Studio album by Ludovico Einaudi
- Released: 1996
- Genre: Classical
- Label: Sony Classical

Ludovico Einaudi chronology
| Salgari (1995) | Le onde (1996) | Eden Roc (1999) |

= Le Onde =

Le onde (Italian "The Waves") is an album released in 1996 by the Italian pianist Ludovico Einaudi. The album is based on the novel The Waves by British writer Virginia Woolf, and was Einaudi's first solo piano album. The album enjoyed mainstream success, particularly in Italy and the UK.

The inside of the CD booklet reads "If it were a story it would be set on the seafront of a long beach. A beach without beginning and without end. The story of a man who walks along this shore and perhaps never meets anyone. His gaze lingers occasionally to look at some object or fragment brought from the sea. The footprints of a crab or a solitary seagull. I always take the sand, the sky, some clouds, the sea. Only the waves change, always the same and different, smaller. larger. Shorter. Longer."

==Track analysis==
===Le onde===
Le onde is a slow and flowing piece. Einaudi claimed that he wrote the piece "Le onde" when he was thinking of The Waves.
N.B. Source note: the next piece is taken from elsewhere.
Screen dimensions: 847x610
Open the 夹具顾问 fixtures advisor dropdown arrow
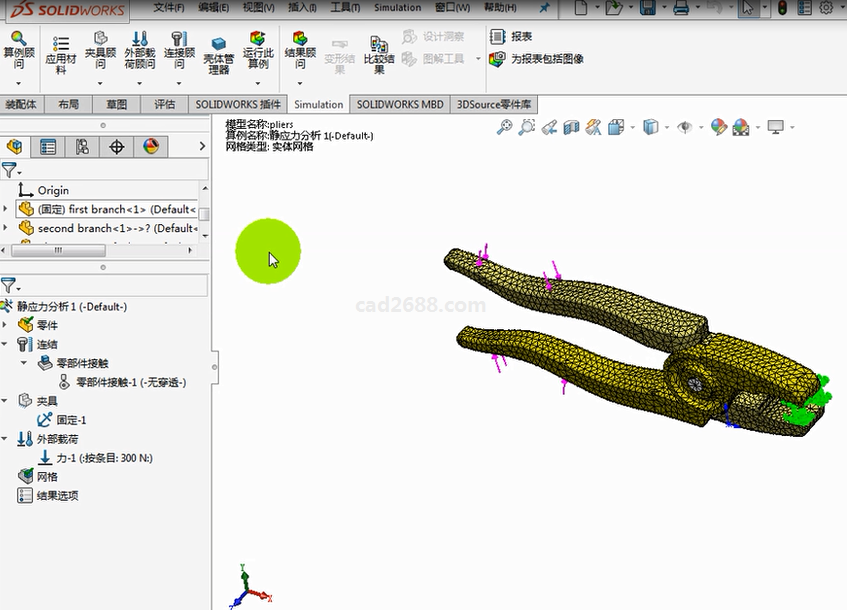click(x=99, y=84)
The piece is split into parts, with each part being repeated until the coda at the end which brings it to a close. It builds up texture incorporating a melody in the right hand and long fast arpeggios in the left. There is a distinctive chord pattern which repeats throughout the arpeggios. In the chorus there is a key change and the arpeggios change to incorporate new melodies and motifs.

==Track listing==

| No. | Title | Length |
|---|---|---|
| 1. | "Canzone popolare (1500 ca.)" | 0:57 |
| 2. | "Le onde" | 4:55 |
| 3. | "Lontano" | 4:49 |
| 4. | "Ombre" | 5:23 |
| 5. | "La linea scura" | 4:53 |
| 6. | "Tracce" | 3:57 |
| 7. | "Questa notte" | 5:10 |
| 8. | "Sotto vento" | 7:02 |
| 9. | "Dietro l'incanto" | 4:46 |
| 10. | "Onde corte" | 3:22 |
| 11. | "La profondità del buio" | 3:52 |
| 12. | "Passaggio" | 4:46 |
| 13. | "L'ultima volta" | 4:24 |

==Certifications==

| Region | Certification | Certified units/sales |
| Italy (FIMI) sales since 2009 | Gold | 25,000^{*} |
| United Kingdom (BPI) sales since 1998 | Silver | 60,000^{‡} |
^{*} Sales figures based on certification alone. ^{‡} Sales+streaming figures based on certification alone.